4.3. Research Limitations and Future Research Directions

This study combines evolutionary game theory with econometrics to explore the impact of environmental regulations on clean production in heavily polluting enterprises. In terms of theoretical contributions, this study provides a formal framework, demonstrating that the stability of the tripartite regulatory system is highly sensitive to the relative cost–benefit structure of the relevant parties. Theoretically, it has been established that environmental information disclosure is an important intermediary mechanism for supervision to influence the environmental performance of enterprises. In terms of practical contributions, the research results provide policymakers with feasible insights. The effectiveness of environmental regulations depends on the severity of penalties and also on a carefully calibrated system that can both reduce compliance costs and ensure reliable law enforcement. It is emphasized that the government needs to formulate precise and targeted policies rather than adopt a one-size-fits-all approach.

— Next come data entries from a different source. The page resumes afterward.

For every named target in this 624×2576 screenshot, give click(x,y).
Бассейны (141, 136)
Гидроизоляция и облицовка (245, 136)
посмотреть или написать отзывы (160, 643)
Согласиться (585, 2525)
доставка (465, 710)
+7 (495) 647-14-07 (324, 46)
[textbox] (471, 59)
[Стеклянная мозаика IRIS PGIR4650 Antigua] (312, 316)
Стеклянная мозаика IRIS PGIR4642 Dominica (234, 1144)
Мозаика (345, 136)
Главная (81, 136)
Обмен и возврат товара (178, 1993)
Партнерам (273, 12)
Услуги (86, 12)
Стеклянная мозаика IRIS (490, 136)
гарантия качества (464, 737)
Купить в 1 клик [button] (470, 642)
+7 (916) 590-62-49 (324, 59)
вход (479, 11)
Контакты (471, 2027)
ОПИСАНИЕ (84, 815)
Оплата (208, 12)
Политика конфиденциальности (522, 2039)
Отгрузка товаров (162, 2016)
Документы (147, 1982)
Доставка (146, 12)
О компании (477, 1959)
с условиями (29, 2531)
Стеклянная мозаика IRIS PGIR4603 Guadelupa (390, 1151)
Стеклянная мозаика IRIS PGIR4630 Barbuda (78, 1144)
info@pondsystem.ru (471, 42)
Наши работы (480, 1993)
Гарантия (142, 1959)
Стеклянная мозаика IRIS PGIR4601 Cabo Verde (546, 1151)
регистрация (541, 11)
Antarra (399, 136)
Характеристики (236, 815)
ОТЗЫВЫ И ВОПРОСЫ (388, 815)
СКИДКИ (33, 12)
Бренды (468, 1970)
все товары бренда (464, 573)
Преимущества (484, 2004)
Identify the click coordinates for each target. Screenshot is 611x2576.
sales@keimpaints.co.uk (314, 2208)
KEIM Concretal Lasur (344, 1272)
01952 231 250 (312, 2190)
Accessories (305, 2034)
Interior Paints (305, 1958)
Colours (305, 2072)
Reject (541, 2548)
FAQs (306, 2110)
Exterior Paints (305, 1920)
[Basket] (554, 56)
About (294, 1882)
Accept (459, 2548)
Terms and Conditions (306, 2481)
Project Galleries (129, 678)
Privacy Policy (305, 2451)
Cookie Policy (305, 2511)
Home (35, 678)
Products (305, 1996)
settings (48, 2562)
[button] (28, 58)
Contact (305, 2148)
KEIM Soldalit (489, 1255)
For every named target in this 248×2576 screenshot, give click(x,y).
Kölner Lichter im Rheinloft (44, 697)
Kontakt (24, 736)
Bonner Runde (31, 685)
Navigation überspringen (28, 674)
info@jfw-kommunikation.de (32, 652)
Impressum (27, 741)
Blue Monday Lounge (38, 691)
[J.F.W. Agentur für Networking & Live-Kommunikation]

Although this study provides valuable insights, there is still room for improvement. Firstly, although the current model incorporates the tripartite interaction among the government, enterprises and regulatory authorities, it fails to adequately depict the heterogeneity of the degree of limited rationality of each subject. Secondly, the empirical aspect is mainly based on data from heavily polluting industries. In the future, it can be expanded to the analysis of light-pollution industries.